[DATA LINES]
========
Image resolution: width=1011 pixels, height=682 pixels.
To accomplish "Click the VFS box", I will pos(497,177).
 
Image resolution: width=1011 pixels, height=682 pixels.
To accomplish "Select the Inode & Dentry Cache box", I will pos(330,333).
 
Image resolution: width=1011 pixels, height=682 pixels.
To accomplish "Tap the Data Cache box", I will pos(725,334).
========
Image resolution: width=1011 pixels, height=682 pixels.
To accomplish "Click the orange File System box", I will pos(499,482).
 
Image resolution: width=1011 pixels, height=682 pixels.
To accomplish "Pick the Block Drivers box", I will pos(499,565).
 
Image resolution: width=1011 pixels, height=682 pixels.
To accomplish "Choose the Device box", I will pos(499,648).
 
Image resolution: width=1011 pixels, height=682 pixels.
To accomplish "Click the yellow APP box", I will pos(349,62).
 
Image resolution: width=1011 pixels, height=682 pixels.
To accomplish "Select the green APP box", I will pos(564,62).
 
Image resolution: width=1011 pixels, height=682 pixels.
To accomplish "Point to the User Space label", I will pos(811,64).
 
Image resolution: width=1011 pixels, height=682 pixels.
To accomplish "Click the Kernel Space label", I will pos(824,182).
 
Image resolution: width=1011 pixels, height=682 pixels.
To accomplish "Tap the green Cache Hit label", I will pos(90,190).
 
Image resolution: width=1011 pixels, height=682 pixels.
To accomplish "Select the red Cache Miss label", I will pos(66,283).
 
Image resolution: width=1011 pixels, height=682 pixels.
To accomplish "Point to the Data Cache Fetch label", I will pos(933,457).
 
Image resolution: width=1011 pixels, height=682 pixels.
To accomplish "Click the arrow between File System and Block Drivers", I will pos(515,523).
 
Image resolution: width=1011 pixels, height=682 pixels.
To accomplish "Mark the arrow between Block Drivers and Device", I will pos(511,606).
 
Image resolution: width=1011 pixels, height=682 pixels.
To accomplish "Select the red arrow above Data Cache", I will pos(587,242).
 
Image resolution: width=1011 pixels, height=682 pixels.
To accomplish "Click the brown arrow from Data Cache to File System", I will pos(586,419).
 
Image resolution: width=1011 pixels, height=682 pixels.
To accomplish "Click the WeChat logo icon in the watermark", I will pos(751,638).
========
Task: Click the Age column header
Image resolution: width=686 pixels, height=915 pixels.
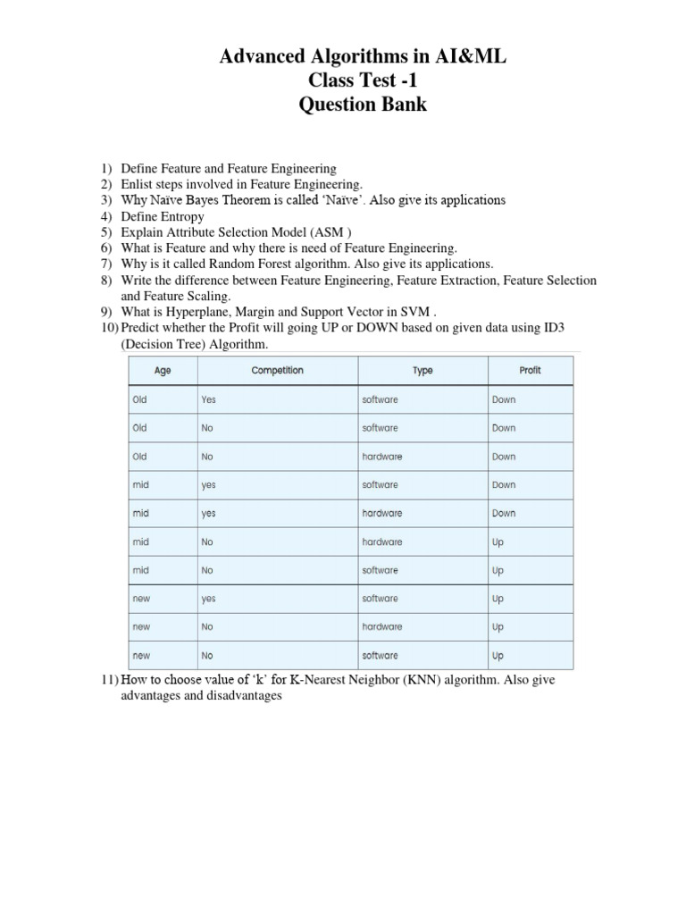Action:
========
[STATED PROBLEM] Identify every line in the entries above that contains the word "Block", and copy each one.

[THE RESULT]
To accomplish "Pick the Block Drivers box", I will pos(499,565).
To accomplish "Click the arrow between File System and Block Drivers", I will pos(515,523).
To accomplish "Mark the arrow between Block Drivers and Device", I will pos(511,606).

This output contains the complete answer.